- _REQUIRED TASKS_:
(1) Using the forum thread below about printing on thermal paper, decide whether each statement agrees with it: (a) the poster's queuing system prints codes such as G01 and G02 for general transactions; (b) one reply calls Laravel and PHP client-side components; (c) one reply says a printer connected to a PC is a front-end issue. For each, answer yes or no and quote the deciding words.
(2) Pick up the forum thread about printing queue numbers on thermal paper after its last sentence and keep it going.

- _TEXT EXTRACT_:
================

@drake24 I’m not sure I understand your question. Why are you printing numbers to a thermal printer? What numbers are these? You have read using PHP’s fwrite function for what? Writing to a printer? And planning on making a design for what?
Printing on a Thermal Paper
Hi,
I am planning on making a queuing system. I do have a problem with regards with printing the numbers on a thermal printer. I have read using php fwrite. But is there an easier way to do it on Laravel? and I am planning on making a design for it.
Thanks,
Laravel and PHP are server side components. How will you attach your thermal printer to the server?
If you are talking to the printer directly then you will need to understand its command language and find a means to stream these commands to the printer. You will need an engineer familiar with your server technology to do it server side and your printer and server would need to be on the same network.
If the printer will actually be connected to a PC then you have a front-end issue, not Laravel specifically. You could use javascript in a separate browser tab to receive messages sent from the server through something like www.pusher.com and forward them on to the printer.
@martinbean It is actually a queuing system. For example if it is a general transaction it will print G01, G02 etc, Cashier, C01,C02. and so on. For the design I was thinking of designing the output of the printed or generated file. Somewhat as a simple layout below.

================

- _RAW DATA_:
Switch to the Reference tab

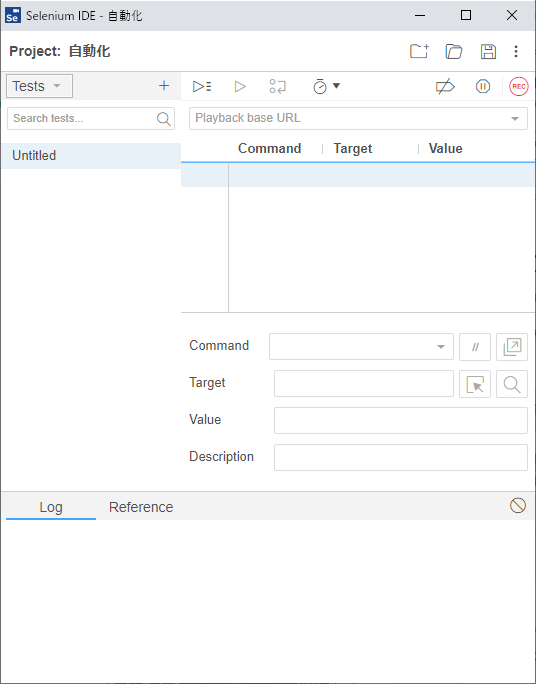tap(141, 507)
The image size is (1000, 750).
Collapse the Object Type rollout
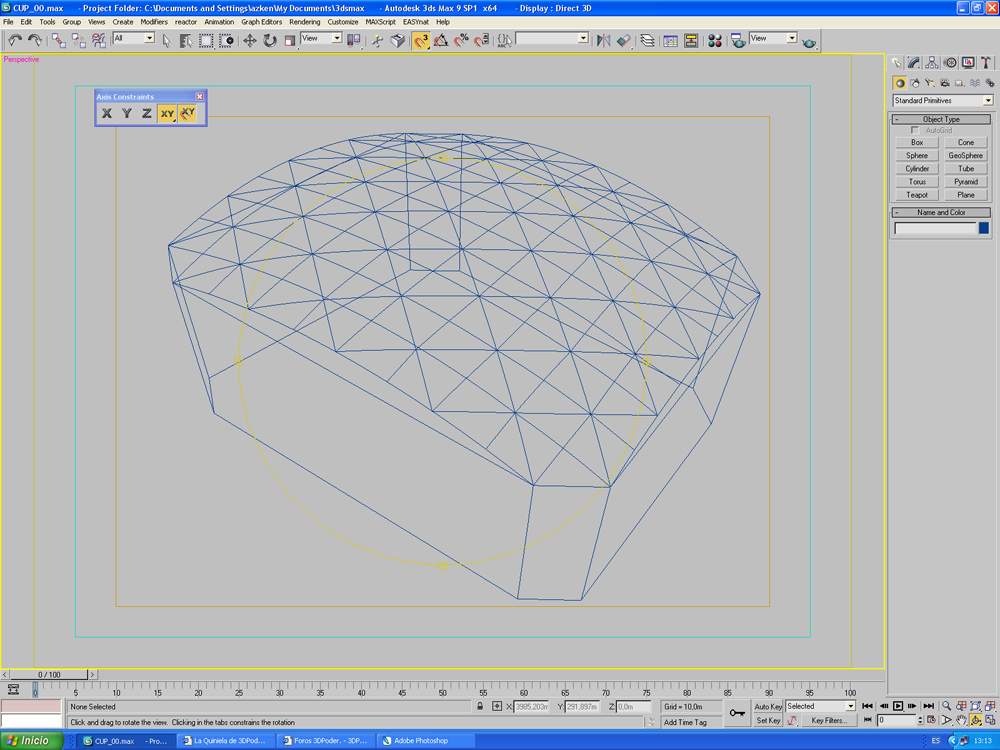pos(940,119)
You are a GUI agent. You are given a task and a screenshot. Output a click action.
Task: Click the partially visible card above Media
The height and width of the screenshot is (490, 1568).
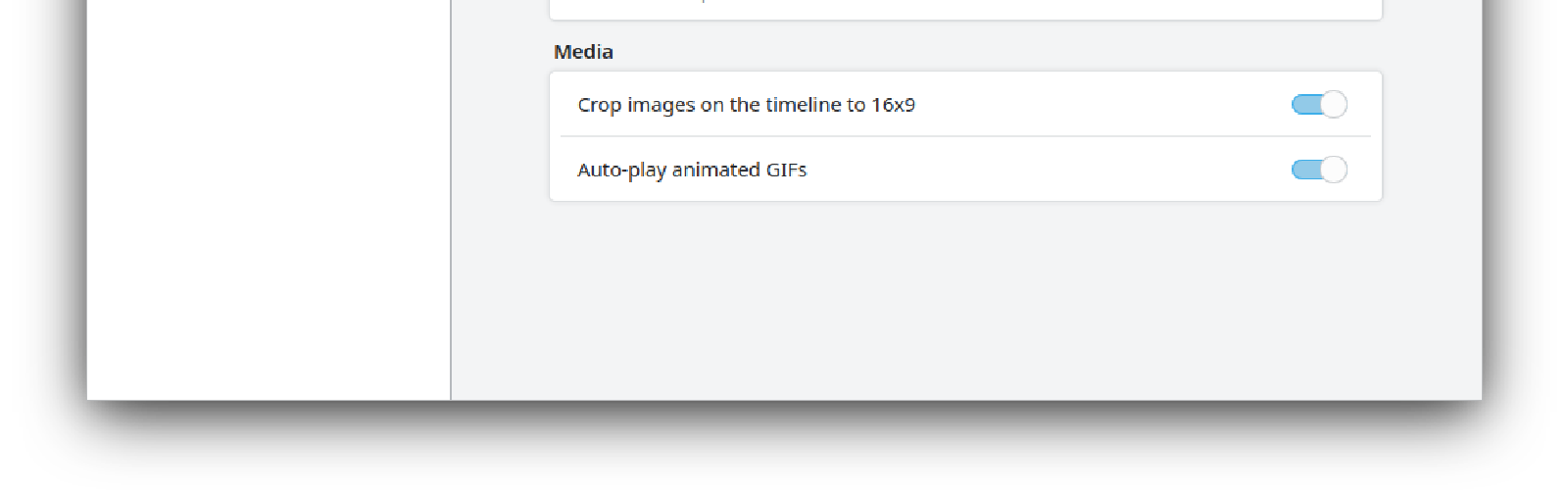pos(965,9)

================

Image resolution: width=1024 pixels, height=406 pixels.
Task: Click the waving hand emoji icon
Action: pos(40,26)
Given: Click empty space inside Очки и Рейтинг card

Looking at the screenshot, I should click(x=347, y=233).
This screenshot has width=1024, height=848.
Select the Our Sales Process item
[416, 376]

================

- _OUTPUTS FOR THE TASKS_:
(1)
(a) Yes: "For example if it is a general transaction it will print G01, G02 etc"
(b) No: "Laravel and PHP are server side components."
(c) Yes: "If the printer will actually be connected to a PC then you have a front-end issue, not Laravel specifically."

(2)
| CASHIER TRANS |
| NO: CO1 |
If you happen to see on most POS system that issues a receipt, I think you will get the picture.
@Snapey We are talking about 9 PC's. There will a single PC that it's sole job is printing numbers. I will be using a Bixolon Thermal Printer and it will be connected via USB to the PC that will be printing the numbers. Think of it as a POS type of system. I think Javascript would be okay, what I meant about Laravel, is that is there a class that can easily communicate with the printer via USB. I have searched, and they are telling me using the fwrite method in PHP that can pass commands via USB and I'm not pretty sure what they really mean about it. :)
@drake24 I actually looked into this last year as a prospect came to me wanting to set up a takeaway delivery site, where restaurants could house a printer and the website would send them orders (a Just Eat clone, basically). Unfortunately, the project never went ahead.
Each printer would have a different method of communicating to it. The units we were looking at actually had SIM cards, and communication was via SMS. So you would send a payload via SMS to the printer, and the printer would then print the information.
If you have multiple PCs with printers attached, then you’re not going to be able to write directly to the printer’s input stream using the fwrite() function from your single PHP instance. You’re going to need some sort of software running on each PC, which your PHP app sends a message to, and the PC software then delivers the message to the printer.
Unfortunately there’s not a nice PHP class for doing this as each printer is different, and we’re talking about hardware components here and not web-based components. Web servers and web applications aren’t meant to talk to hardware.
The first thing that comes to my mind is using a long polling service, such as Pusher or PubNub, and handle this in the front end with either a computer program or web browser running on each computer.
In this case, the logic would be handled in the back-end with requests to print something pushed to the client side.
Think of this in terms of a software based fax machine, always connected and waiting for a message to print. The polling service is the phone line, the server makes the call and the browser / program answers.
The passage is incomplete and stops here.